However, Musk did say that it was only a matter of time before technology improved to the point where the longer batteries would be cheap enough to put into vehicles.
“There are increases in the energy density at the cell level and at the pack level and improvements in the efficiency of the drive unit and the tyres and the drag coefficient and the parasitic effect of the HVAC system and other electronics in the vehicle.”
Musk also suggested that consumers wouldn’t necessarily demand a 500 mile range from their EV, believing many would be ok with a range much closer to 300 miles based on their travel habits.
“I think the goalposts are moving.
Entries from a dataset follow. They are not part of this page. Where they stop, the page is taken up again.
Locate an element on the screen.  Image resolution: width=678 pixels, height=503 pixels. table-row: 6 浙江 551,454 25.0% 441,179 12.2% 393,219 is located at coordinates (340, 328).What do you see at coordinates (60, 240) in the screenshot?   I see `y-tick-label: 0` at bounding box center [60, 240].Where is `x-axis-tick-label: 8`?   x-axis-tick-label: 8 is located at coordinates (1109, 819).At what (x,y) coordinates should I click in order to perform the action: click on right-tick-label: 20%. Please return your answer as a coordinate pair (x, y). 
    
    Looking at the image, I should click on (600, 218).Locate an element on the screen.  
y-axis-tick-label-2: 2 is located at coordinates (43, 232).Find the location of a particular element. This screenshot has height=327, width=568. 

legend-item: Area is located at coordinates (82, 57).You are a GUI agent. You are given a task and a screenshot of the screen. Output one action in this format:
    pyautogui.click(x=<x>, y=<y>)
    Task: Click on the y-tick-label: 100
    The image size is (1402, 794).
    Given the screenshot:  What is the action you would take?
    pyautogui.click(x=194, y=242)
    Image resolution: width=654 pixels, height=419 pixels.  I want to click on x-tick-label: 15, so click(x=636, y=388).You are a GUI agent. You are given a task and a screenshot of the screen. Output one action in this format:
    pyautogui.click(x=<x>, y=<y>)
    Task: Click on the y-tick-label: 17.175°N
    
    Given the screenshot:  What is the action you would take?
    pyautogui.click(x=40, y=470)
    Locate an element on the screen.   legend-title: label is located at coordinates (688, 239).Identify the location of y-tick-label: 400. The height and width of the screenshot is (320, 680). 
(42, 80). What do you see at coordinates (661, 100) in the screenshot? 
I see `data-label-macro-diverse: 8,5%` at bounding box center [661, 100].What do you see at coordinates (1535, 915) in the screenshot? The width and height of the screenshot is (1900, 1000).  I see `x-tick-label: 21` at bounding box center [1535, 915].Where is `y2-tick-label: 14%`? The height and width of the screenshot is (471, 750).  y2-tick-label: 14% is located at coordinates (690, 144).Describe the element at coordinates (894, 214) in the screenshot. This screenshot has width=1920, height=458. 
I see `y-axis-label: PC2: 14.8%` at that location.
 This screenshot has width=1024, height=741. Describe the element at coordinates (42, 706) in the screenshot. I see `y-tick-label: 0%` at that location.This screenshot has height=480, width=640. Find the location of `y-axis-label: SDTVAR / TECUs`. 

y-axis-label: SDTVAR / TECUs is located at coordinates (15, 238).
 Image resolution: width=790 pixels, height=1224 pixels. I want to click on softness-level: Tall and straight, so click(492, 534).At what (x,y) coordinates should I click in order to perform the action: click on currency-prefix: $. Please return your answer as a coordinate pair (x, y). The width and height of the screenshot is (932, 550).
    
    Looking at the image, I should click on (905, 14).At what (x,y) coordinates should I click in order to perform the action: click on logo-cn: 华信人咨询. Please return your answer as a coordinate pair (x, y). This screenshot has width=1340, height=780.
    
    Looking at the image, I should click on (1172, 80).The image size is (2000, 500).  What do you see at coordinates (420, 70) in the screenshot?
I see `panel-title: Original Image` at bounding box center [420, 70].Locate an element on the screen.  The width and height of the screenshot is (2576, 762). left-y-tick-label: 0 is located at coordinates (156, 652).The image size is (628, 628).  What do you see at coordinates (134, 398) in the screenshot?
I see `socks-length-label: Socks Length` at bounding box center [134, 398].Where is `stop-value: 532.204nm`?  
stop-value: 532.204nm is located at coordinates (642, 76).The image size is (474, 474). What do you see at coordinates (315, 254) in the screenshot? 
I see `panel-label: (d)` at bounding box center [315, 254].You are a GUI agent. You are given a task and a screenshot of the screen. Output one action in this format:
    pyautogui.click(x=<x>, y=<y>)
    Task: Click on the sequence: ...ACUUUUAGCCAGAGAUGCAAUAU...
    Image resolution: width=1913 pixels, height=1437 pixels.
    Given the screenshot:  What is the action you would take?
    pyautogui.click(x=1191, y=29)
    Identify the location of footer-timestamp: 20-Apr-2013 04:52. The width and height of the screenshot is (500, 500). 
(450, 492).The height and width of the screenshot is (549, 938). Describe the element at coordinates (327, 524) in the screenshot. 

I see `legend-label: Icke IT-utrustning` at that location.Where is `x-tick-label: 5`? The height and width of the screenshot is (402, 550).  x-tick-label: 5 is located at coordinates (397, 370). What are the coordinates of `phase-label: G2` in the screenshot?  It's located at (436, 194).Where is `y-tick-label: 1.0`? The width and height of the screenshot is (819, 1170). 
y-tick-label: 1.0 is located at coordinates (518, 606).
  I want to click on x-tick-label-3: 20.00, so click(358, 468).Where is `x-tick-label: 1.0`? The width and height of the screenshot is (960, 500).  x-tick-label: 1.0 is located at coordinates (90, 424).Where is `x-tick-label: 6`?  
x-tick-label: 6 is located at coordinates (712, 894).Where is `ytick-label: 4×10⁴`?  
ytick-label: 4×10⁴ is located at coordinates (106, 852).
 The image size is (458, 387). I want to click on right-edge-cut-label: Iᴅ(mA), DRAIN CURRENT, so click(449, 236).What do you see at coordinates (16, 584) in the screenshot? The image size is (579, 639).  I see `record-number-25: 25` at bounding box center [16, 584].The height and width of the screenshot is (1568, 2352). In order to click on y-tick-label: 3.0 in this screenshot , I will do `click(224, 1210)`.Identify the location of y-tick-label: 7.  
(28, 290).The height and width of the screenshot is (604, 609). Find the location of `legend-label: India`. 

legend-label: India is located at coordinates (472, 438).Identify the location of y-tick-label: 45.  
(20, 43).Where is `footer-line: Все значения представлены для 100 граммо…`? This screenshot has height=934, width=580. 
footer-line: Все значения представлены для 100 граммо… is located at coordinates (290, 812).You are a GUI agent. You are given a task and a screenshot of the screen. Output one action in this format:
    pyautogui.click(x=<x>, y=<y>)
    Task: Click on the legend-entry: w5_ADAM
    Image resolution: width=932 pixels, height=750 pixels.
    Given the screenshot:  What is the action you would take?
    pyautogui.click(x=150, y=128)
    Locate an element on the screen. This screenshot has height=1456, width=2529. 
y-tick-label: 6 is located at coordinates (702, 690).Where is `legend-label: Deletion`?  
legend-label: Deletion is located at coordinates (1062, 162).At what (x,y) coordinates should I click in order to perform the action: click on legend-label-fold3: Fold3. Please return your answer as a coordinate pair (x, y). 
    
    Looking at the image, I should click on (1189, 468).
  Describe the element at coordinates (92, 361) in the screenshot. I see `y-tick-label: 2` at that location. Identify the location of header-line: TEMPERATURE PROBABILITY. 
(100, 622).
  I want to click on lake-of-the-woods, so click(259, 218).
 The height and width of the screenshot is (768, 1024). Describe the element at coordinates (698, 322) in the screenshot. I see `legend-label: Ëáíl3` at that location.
I think 250 miles (402km) are currently acceptable for range.
“Over time that will become 260 miles, 270 and long-term I think 300 miles will be what people think is normal for an electric car.”
The possibility of battery range not being the end-all when it comes to EVs is not a new argument.
Ford Motor Company said recently that what their customers wanted out of their EVs was vastly different to their usage habits
“Range is a tricky one,” said chief of product development at Ford Hau Thai-Tang.
“When you ask them (customers), they will typically tell you they want 300 miles plus of range because that is what they are used to with their ICE vehicles.
“What they don’t recognise is they are carrying those batteries, that mass, that cost, that physical size around all the time and if they are only driving on average 17 miles per day, it’s a bit of just-in-case.”
If consumer habits were to remain steady, arguments for a shorter battery range would have its merits, particularly if it meant a substantial drop in the price of EVs due to the reduced cost of the battery.
Tesla currently holds the title of longest battery range among EV models, with the Model S Long Range sporting a 402 mile (674km) range.
However, Mercedes-Benz has claimed that their new EQS model due for release in late 2020 will top 700km.